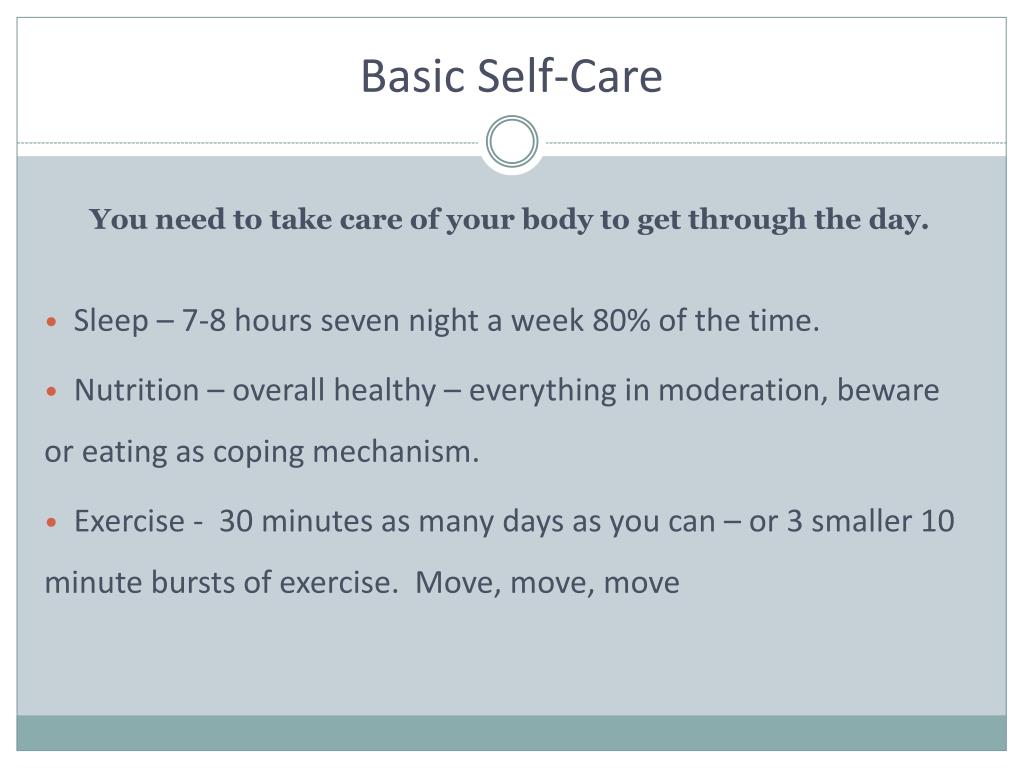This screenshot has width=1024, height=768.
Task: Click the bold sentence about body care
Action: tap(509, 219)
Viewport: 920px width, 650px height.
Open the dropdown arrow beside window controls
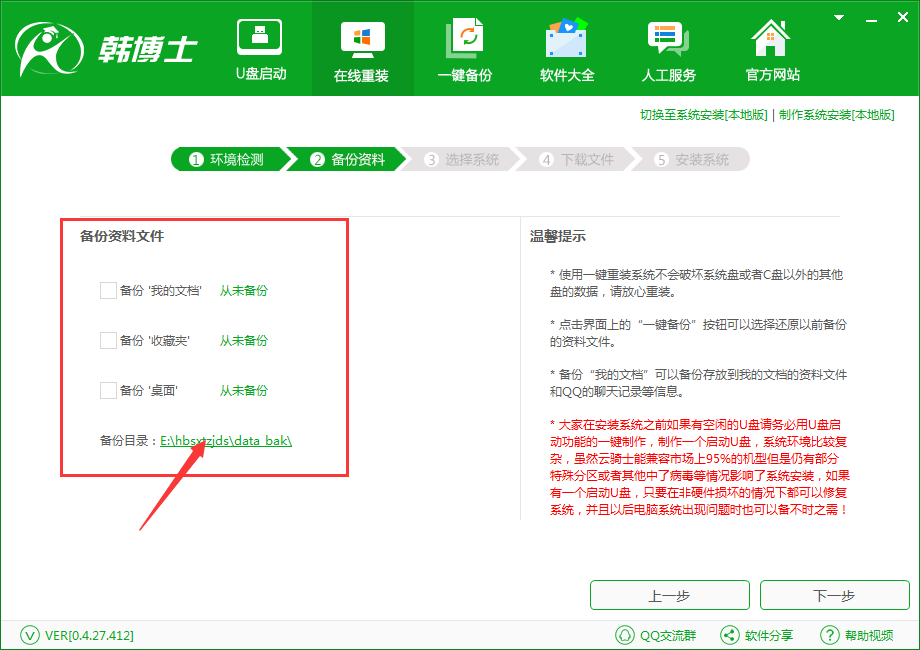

__What you are asked to do__: Your answer must be exactly the lines from the one containing "Viewport: 920px width, 650px height." through the last line of the records above, both included, with every picture left out.

__Written response__:
Viewport: 920px width, 650px height.
Open the dropdown arrow beside window controls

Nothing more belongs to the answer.